The concern is understandable. Financial crises are rarely caused by asset losses alone. Trouble begins when losses collide with fragile funding structures. Traditional banks, for instance, fund long-term, illiquid assets with short-term, runnable liabilities. When confidence falters, that mismatch can turn losses into financial crises, as evidenced by the 2023 regional banking crisis. The key question, then, is whether private credit reproduces the balance-sheet features that make banks fragile.

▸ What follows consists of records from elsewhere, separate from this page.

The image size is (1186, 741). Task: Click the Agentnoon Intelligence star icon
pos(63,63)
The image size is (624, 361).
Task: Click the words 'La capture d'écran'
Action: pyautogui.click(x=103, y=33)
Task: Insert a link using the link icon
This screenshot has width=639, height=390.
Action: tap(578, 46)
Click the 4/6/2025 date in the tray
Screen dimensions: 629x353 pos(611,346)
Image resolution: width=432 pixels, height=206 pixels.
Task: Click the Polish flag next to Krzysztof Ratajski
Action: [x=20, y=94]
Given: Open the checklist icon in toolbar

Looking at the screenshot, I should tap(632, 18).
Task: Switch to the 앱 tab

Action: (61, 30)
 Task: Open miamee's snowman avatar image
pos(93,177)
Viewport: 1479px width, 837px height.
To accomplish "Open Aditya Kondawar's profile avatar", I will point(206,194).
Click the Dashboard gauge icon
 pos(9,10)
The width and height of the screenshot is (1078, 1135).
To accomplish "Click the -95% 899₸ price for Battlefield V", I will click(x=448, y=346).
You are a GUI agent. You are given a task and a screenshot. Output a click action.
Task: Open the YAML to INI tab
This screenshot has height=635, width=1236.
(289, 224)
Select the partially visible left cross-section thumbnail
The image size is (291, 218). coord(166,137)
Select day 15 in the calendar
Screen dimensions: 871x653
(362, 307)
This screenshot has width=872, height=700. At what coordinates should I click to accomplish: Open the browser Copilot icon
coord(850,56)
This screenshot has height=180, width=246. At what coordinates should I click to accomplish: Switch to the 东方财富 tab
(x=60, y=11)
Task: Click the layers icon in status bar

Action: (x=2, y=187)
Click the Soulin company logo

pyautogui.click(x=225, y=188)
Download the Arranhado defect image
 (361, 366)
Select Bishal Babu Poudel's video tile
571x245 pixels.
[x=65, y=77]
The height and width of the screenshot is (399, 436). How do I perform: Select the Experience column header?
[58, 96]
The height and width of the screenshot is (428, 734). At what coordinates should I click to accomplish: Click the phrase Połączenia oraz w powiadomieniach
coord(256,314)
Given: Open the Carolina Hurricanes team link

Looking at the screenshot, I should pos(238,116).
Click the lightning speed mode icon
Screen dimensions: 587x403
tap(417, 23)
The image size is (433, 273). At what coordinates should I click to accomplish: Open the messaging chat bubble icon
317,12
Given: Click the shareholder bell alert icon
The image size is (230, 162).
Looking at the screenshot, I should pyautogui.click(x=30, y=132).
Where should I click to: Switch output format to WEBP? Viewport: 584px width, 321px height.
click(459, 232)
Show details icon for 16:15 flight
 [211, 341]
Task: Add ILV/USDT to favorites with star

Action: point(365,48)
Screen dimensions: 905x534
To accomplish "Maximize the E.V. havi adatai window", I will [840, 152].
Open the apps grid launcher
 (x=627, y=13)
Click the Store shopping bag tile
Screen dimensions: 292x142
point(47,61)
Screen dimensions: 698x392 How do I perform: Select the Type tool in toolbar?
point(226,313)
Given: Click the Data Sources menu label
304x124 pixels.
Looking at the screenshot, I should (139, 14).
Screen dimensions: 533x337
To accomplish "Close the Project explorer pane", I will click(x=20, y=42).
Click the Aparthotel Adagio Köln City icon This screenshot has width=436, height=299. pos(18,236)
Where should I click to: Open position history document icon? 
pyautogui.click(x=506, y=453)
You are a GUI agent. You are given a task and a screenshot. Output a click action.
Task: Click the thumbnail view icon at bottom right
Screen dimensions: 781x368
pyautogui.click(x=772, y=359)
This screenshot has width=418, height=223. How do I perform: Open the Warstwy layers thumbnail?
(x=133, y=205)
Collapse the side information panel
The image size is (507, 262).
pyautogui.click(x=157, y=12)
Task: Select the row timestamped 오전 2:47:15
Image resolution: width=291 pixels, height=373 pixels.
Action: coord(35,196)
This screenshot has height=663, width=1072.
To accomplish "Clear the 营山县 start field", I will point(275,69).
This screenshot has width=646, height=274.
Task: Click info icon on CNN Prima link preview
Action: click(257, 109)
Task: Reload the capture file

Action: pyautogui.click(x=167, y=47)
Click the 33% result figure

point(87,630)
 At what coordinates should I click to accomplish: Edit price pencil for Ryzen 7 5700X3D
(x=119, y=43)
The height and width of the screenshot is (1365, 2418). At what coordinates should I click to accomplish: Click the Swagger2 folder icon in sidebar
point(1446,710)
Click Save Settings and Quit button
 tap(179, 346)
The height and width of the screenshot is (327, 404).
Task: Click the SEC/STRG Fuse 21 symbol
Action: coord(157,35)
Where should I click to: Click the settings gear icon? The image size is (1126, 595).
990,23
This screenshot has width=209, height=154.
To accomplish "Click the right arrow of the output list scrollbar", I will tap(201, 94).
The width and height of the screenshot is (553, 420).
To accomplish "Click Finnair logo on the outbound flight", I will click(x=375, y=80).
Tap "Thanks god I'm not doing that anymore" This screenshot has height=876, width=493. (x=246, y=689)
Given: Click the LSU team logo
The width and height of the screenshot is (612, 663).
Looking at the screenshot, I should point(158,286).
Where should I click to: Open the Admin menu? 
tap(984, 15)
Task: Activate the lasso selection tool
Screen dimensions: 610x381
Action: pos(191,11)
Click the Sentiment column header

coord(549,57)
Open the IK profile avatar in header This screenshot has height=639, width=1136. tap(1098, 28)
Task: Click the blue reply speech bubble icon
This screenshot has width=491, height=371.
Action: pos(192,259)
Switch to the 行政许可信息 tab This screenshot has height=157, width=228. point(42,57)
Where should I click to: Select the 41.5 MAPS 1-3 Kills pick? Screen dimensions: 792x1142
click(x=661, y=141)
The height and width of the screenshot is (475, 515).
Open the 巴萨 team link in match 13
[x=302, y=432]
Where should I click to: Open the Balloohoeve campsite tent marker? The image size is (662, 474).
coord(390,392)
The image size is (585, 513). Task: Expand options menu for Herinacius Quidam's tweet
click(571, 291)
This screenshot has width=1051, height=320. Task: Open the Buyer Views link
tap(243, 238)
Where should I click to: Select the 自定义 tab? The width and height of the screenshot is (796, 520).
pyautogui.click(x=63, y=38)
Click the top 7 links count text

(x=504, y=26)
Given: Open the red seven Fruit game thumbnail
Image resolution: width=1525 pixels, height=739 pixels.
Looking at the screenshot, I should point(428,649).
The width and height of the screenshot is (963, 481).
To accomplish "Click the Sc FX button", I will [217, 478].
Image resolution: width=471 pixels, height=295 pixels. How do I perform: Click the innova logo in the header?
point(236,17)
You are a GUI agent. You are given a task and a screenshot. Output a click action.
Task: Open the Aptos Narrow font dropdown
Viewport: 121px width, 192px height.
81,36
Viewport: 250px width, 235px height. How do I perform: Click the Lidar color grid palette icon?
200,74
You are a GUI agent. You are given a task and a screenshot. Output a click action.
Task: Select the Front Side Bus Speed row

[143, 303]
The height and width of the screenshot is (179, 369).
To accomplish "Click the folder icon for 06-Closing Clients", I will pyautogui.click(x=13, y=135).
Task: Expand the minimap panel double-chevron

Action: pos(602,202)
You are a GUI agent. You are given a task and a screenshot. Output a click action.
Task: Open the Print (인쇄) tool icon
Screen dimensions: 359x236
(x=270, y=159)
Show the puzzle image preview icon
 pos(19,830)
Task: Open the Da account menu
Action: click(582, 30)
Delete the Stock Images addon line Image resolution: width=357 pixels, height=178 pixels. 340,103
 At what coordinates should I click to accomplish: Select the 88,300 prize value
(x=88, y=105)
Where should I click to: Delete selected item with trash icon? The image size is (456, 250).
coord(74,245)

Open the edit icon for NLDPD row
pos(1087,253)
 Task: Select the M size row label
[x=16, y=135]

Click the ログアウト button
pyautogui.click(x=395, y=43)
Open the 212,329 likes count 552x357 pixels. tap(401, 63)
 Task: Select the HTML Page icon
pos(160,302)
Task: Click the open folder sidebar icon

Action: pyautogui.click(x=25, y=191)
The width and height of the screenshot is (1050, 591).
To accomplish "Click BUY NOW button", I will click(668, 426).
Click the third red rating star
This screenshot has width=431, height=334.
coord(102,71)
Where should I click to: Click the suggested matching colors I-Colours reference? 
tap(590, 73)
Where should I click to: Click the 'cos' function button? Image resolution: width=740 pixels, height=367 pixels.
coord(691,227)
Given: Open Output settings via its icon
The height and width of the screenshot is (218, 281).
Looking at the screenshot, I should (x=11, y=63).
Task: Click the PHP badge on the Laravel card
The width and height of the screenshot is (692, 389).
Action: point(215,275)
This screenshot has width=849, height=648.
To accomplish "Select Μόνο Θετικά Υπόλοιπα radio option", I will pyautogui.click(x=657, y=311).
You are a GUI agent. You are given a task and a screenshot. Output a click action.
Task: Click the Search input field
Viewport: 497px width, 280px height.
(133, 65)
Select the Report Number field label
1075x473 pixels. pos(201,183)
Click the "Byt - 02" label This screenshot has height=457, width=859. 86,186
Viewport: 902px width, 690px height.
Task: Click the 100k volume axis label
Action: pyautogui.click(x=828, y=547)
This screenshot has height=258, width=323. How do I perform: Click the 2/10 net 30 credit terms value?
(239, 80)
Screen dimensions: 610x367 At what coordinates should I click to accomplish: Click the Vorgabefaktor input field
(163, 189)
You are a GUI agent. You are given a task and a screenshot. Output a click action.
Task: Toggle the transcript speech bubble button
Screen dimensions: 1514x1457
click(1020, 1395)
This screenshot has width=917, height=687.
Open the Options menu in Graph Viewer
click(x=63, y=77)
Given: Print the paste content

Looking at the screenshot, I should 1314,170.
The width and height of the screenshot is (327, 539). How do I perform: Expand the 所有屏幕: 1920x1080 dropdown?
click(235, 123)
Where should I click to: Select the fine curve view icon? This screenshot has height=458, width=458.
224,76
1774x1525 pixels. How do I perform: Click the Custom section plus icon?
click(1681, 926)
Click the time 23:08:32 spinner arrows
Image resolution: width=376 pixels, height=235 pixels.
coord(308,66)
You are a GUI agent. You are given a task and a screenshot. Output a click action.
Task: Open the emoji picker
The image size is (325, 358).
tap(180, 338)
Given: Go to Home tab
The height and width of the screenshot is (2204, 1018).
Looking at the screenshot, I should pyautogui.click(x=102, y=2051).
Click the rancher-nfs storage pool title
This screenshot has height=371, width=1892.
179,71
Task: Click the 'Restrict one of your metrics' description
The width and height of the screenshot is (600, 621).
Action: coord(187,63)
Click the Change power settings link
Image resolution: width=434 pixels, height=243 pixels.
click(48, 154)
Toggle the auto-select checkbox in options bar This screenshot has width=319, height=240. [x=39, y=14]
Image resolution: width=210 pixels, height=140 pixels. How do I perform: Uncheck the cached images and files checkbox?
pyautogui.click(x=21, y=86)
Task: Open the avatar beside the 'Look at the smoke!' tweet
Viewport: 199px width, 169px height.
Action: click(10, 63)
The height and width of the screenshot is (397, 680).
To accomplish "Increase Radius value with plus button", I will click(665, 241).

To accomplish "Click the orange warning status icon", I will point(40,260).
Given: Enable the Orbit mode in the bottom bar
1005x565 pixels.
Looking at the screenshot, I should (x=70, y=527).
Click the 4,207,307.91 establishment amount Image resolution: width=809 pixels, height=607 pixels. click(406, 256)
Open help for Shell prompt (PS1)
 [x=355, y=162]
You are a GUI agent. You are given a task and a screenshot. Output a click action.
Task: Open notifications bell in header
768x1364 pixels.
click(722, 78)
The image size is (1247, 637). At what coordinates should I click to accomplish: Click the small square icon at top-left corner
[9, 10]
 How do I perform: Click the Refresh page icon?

My research examines this question directly using proprietary fund- and asset-level data covering more than 1,200 private equity debt funds. This segment, closed-end private equity credit funds, accounts for roughly two-thirds of the entire private credit market and represents its dominant institutional form. The breadth of the data allows us to move beyond partial evidence and evaluate the structure of the market as a whole. Looking closely at the data, the answer appears to be no.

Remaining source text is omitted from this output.